[Data items]
________________
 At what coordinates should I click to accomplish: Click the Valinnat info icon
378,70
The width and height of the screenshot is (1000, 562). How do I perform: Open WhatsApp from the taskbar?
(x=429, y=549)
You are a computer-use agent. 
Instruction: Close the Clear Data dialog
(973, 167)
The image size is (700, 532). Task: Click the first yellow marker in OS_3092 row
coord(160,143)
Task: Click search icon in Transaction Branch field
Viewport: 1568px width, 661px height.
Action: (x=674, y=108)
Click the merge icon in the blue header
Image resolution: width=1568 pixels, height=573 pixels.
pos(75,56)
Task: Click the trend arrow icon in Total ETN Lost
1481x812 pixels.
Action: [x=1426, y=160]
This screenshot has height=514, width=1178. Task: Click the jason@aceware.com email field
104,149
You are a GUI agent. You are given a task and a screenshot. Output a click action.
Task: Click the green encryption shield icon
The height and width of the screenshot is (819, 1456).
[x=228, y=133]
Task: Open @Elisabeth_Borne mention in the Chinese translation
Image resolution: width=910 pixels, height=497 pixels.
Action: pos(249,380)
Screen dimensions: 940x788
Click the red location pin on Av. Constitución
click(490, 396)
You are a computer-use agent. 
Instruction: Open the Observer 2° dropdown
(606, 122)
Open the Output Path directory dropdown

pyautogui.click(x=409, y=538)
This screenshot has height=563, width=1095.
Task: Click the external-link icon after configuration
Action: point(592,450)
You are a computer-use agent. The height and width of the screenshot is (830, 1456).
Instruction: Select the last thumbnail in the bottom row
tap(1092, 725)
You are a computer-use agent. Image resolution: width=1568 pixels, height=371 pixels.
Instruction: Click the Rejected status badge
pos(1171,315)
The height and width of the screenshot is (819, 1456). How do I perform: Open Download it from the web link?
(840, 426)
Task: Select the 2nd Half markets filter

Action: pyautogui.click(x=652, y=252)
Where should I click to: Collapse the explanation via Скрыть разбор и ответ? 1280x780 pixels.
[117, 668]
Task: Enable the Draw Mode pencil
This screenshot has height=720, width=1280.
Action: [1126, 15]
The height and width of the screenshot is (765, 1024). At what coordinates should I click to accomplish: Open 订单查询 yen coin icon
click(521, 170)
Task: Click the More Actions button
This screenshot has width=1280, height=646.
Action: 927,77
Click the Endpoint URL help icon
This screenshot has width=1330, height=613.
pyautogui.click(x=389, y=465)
________________
Gather every line of the listing that contains the string "Output" and list those lines.

You are a GUI agent. You are given a task and a screenshot. Output a click action.
Open the Output Path directory dropdown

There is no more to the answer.